NEGSA Field Trip 2007, Stop 7

Stop 7: Danvers alkali gabbro and cumulate syenites

This outcrop is mostly made up of alkaline gabbro, though much of it is inhomogeneous and much looks more dioritic than gabbroic to me. The story here is that the gabbro was actually crystallizing alkali feldspar, which then segregated by flow or flotation processes to produce lumps of massive syenite, syenite layers, and dispersed alkali feldspar-rich mafic rock. The syenite has been dated as being Late Ordovician. Some of the mafic rock has sparsely dispersed alkali feldspars.

I must admit that I never expected a mafic magma would crystallize alkali feldspar as any sort of early or intermediate phase. There doesn’t seem to be a great deal else that is coarse in this rock, like biotite, amphibole, or pyroxene phenocrysts.
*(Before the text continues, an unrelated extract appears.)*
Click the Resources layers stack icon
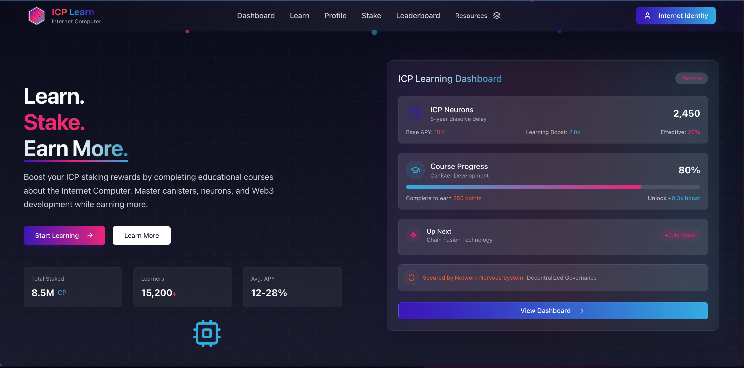 click(x=496, y=16)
I wonder if the alkali feldspars are not simply disaggregating syenite xenoliths or mixed magmas, with disaggregation, rather than segregation. The outcrop is somewhat of a sheared mess, because it’s close to the Bloody Bluff Fault Zone, not far to the west, which separates the Avalon terrane from the Nashoba terrane. In any case, this outcrop is supposed to have zircons up to 2 mm long, though I didn’t see any.


This is one of the syenite lumps that is supposed to be from segregation of K-feldspar crystallizing from the mafic magma. Forgive me for being skeptical, but isn’t that quartz I see? But what do I know? If you want to argue, get the field trip guide and go to the outcrop.


Here is a K-feldspar-rich mass that has been deformed in a shear zone. I interpret the textures on this surface to indicate down to the left movement sense.


Here is more of the K-feldspar-rich rock, with mafic rock above that only has sparse alkali feldspar (but they are certainly there, and one or two are visible here).


This is another syenitic layer (or block or dike? Again, is that quartz I see?) flanked by alkali feldspar-poor mafic rock. In the mafic rock alkali feldspars are sparse but a few are visible here.

Another syenitic block at the image top, and biotite-rich mafic rock below. There are some small patches of fine-grained dark rock: one near the image center, a few bits to the lower right, and a bit slightly below center on the left. There was some discussion as to the origin of these fine-grained rocks: pseudotachylites or little basaltic dikes. There was a narrow, fine-grained dike ~0.5 m to the right of this image, so that is what I think these are. However, they are not aligned in any particular plane, or en echelon, or in some other ordered way as one might expect.